By Marc Basil | November 9, 2018


The best time to be a talented professional looking for a new position is NOW. Companies are thriving, unemployment is historically low and the opportunities are plentiful. Because the demand for top talent is so significant, hiring organizations are going to extreme measures to secure the right candidates for their open roles.

Once a candidate accepts a job offer and sends notice to their current organization, however, they have to be prepared to handle if and when their current employer extends a counter offer. Often times, when an individual is a well-performing member of the company, a manager will ask them to reconsider their decision and stay with their respective team. And although it’s enticing, I’m going to put it out there and say it’s never a good idea to accept.

Learn how to stick with your decision and respectfully decline a counter offer by following the five steps below.

1. Identify Your Motives BEFORE you begin your search.
A job search can be a long and sometimes frustrating process, but in most cases, it’s a necessary part of your career. Before embarking on a new job search, however, it’s important to reflect on your current situation. Try to determine what you enjoy about your role, the company and the culture, and identify the pros and cons of your day-to-day. What problem will be solved by transitioning into a new company? What will you gain by leaving? How do your career goals align with your current position?

It’s true that no job or company is perfect, but many issues can be resolved. So, it’s important to discuss current issues before even considering a job search.

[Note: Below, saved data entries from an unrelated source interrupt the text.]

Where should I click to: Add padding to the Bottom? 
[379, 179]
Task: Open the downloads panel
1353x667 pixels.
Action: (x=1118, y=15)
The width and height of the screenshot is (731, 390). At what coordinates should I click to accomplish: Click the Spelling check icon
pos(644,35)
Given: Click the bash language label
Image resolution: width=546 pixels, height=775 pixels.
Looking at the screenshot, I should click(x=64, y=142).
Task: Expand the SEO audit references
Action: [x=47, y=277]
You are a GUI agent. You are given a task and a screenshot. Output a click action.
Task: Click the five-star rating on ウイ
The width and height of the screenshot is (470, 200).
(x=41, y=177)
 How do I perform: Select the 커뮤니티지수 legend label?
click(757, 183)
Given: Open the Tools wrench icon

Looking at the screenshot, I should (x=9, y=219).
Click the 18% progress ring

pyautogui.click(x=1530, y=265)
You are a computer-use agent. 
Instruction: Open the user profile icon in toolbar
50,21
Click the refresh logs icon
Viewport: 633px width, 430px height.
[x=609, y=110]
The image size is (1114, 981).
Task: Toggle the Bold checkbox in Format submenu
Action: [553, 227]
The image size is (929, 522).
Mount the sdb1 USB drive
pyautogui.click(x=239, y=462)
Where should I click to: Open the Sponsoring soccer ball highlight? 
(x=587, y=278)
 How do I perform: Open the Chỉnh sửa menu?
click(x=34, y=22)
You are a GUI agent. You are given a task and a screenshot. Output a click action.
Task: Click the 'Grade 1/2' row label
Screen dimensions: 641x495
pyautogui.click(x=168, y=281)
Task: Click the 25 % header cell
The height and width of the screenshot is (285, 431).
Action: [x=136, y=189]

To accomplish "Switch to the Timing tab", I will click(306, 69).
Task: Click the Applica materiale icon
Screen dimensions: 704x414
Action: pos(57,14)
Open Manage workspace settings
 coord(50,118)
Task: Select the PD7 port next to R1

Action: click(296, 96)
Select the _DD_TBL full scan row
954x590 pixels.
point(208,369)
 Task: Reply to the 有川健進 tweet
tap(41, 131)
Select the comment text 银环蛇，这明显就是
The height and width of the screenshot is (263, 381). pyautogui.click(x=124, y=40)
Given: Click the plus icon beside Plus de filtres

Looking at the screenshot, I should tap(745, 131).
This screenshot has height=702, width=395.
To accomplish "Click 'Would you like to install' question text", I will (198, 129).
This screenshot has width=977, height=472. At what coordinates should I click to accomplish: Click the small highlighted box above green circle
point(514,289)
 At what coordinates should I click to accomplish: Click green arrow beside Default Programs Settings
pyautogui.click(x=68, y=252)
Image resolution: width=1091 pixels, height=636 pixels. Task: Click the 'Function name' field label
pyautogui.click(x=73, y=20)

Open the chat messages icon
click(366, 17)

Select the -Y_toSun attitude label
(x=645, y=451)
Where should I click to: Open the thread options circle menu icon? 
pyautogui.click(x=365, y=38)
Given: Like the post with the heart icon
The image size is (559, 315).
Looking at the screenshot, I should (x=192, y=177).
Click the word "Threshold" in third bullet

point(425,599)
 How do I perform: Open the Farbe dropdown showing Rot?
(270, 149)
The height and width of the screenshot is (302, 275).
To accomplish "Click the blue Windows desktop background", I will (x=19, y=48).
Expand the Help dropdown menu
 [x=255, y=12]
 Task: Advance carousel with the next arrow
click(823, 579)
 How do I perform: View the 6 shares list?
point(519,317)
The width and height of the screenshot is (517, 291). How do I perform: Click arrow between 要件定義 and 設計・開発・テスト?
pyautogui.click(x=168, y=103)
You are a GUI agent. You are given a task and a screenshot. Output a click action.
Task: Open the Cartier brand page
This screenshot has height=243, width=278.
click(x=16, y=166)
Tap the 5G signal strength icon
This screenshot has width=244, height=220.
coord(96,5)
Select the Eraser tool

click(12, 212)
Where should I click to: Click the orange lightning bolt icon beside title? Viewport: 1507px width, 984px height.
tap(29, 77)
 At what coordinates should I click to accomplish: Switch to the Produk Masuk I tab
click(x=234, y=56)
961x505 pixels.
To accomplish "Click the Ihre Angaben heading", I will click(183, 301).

2. Be open to discussing the Issues.
Once your challenges or frustrations are identified, the next step is to discuss them with a manager. Often times, managers may not even realize your frustrations until you voice them. If your issue lies within the work of your direct manager, it’s best to talk to his/her manager about your concerns. Fierce conversations such as these are not always easy, however, you must navigate through these concerns before seeking a completely new opportunity. You never know how issues can be solved until you address and discuss them.

3. Take Action
Once you’ve had discussions over your specific concerns and the outcome doesn’t yield the type of results expected, it may be time to seek a new position outside of your current employer. Make sure to have a clear understanding of why you’re seeking a new opportunity, why you’re open to leaving your current position and what you’re looking for in a new one.

4. Commit to Change.
Upon accepting a new position and giving a formal notice to your current organization, be prepared to explain your reasons for transitioning out of your current role. If your current employer believes you’re a valuable asset to the team, they may steer you into the direction of staying with the company. It’s common for your original concerns to suddenly be taken more seriously upon giving a resignation notice. But then, what is their motivation? Why have your concerns been ignored until this point? Clearly, the organization has had ample opportunity to rectify the situation and chose not to. Be transparent about your decision and what led you to seeking a new opportunity, and stay committed to your original decision!

5. Understand the Risk. 
It’s easy to be enticed by a counter offer when it involves a salary increase, promotion or maybe even more flexible work hours. If you are swayed enough into accepting a counter offer, it’s important to note that your loyalty to the company will continue to remain in question after considering a new opportunity. In other words, “If they did it once, what is stopping them from doing this again in a few months?” Believe it or not, 75 percent of individuals who accept counter offers typically don’t stay with that company for more than six months, due to either the company’s decision or their own.